Today I learned that there are at least ten female Sonic the Hedgehog characters. So that's something.
posted by Strange Interlude at 5:04 PM on January 5, 2013 [4 favorites]


@thsmchnekllsfascists,

I died of laughter when he said that, and I too imagined a robot.
posted by Evernix at 5:05 PM on January 5, 2013


dear ask metafilter

is there a way to retcon my enjoyment of video games
posted by danb at 5:05 PM on January 5, 2013 [3 favorites]


So this is what my Saturday night has come to.
posted by windbox at 5:09 PM on January 5, 2013 [6 favorites]


Furry stroke material on the MeFi front page? Why?
posted by DecemberBoy at 5:10 PM on January 5, 2013 [8 favorites]


That was just a little too heavy on the creepy to enjoy.
posted by arcticseal at 5:16 PM on January 5, 2013


This gave me flashbacks to an incident in the '90s when I met a friend to make some music. He woke up his computer to start the recording and I got an eyeful of the Sonic porn he had accidentally left up.

Apparently fifteen years later, people are still sexualizing Sonic characters. It seems rather anachronistic at this point, I thought the community had moved on to My Little Pony.
posted by foobaz at 5:16 PM on January 5, 2013 [1 favorite]


I once used Tails to illustrate a two-tailed hypothesis test in a prob/stat class.

I'm not sure that helped anyone.
posted by Wolfdog at 5:17 PM on January 5, 2013 [2 favorites]


Ok, technically AIs don't have true gender, but this list is useless without Nicole.
posted by radwolf76 at 5:17 PM on January 5, 2013


If this is how 'females' in comics/cartoons/video games for 10-year-olds were handled, how can it be any surprise that the superhero comics for 'grownups' (or at least 'older kids') are dominated by objectification of women? (come on, wouldn't you like to see some of those 'Sonic Girls' doing the same 'Escher' poses as superheroines?)
posted by oneswellfoop at 5:25 PM on January 5, 2013 [3 favorites]

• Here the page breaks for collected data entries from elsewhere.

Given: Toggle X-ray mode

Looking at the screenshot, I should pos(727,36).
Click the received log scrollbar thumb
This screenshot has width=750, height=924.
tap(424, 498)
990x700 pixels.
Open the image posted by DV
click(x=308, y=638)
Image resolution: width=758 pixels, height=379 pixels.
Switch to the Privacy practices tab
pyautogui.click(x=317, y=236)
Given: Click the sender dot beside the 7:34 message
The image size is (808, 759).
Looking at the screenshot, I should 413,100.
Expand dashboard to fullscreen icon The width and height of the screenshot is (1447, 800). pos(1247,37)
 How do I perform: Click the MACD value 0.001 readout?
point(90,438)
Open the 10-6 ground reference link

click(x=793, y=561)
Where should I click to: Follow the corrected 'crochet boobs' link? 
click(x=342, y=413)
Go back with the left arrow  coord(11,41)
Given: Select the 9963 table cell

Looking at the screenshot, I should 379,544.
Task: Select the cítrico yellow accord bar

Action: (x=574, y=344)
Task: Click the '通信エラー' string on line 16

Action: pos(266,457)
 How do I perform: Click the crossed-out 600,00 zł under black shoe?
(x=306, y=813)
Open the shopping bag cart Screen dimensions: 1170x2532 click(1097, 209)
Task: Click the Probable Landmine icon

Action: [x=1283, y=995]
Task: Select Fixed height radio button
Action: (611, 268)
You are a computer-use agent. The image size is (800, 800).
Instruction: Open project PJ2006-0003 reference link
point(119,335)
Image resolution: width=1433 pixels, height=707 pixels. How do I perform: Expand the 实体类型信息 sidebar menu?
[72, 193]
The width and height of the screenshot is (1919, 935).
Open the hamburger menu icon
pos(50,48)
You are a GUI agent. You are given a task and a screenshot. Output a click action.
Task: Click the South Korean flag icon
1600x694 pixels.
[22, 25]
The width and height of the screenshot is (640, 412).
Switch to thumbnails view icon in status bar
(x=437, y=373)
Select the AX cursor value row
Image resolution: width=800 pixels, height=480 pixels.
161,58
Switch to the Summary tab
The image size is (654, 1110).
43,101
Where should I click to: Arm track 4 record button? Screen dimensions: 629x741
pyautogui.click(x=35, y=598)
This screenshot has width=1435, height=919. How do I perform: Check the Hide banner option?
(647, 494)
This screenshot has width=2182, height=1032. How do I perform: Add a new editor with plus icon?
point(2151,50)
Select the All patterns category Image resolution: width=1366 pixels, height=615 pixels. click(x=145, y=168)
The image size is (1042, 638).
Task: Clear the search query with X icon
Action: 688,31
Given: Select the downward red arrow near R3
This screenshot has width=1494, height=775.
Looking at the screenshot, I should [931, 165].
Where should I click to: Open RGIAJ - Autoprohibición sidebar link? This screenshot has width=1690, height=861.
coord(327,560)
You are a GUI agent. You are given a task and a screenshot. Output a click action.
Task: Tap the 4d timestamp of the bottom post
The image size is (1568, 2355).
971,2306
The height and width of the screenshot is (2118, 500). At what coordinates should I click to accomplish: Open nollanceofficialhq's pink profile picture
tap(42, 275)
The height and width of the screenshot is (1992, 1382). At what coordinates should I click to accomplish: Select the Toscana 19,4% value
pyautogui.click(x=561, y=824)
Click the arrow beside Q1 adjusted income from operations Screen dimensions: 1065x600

Yup. One-tailed vs. two-tailed test.
posted by Wolfdog at 5:28 PM on January 5, 2013 [4 favorites]


FYI, MeFi's own Hogshead is the author of several very strange Sonic the Hedgehog novels. Let's hope he'll weigh in.
posted by Monsieur Caution at 5:39 PM on January 5, 2013


I really want to like this video, as I'm generally ALL FOR unselfconscious nerdy youtube nonsense, but this is like a perfect storm of Shit I No Longer Have Patience For: referring to women as "females," ranking women characters in order of how much you want to bang them, and totally unnecessary neon-colored animated effects.

The Sonic Furry stuff doesn't actually bother me, though. Mostly just makes me nostalgic for late 90s fanart trends...and dammit now I'm going to go crazy for the rest of the night trying to remember the name of this one insanely popular artist who drew piles and piles of sonic-influenced sk8ter echidnas....
posted by Narrative Priorities at 5:42 PM on January 5, 2013 [13 favorites]


And I really wish people would label video links as videos, so if you just want to see the list (or pictures), you don't have to wade through an 8-minute narrated video.
posted by destinyland at 5:46 PM on January 5, 2013


but I can't help but get creepchills every time he says females which was a lot.

1) Wings for flying
2) Strength of a gymnast
3) Femme Fatale


4) Skilled in oo-mox?
posted by urbanwhaleshark at 5:48 PM on January 5, 2013 [13 favorites]


I think this is intentionally creepy and over enthusiastic. The dude is being massively sarcastic.
posted by royalsong at 5:48 PM on January 5, 2013


oh no
posted by Apropos of Something at 5:49 PM on January 5, 2013


WAIT! WAIT, IT WAS BARACHAN!

She seems to have mostly moved on, although some of her older stuff is still online, for the none of you who are interested.

THANK YOU WAYBACK MACHINE.

(And thank you, college me, for linking to her on your terrible website)
posted by Narrative Priorities at 5:50 PM on January 5, 2013 [2 favorites]


Also, if anyone has any interest in seeing some crazy beautiful artwork in the same artistic theme as sonic, I present to you this awesome deviant.
posted by royalsong at 5:55 PM on January 5, 2013


Ladies always be treasure thiefs.
posted by Apropos of Something at 5:57 PM on January 5, 2013 [2 favorites]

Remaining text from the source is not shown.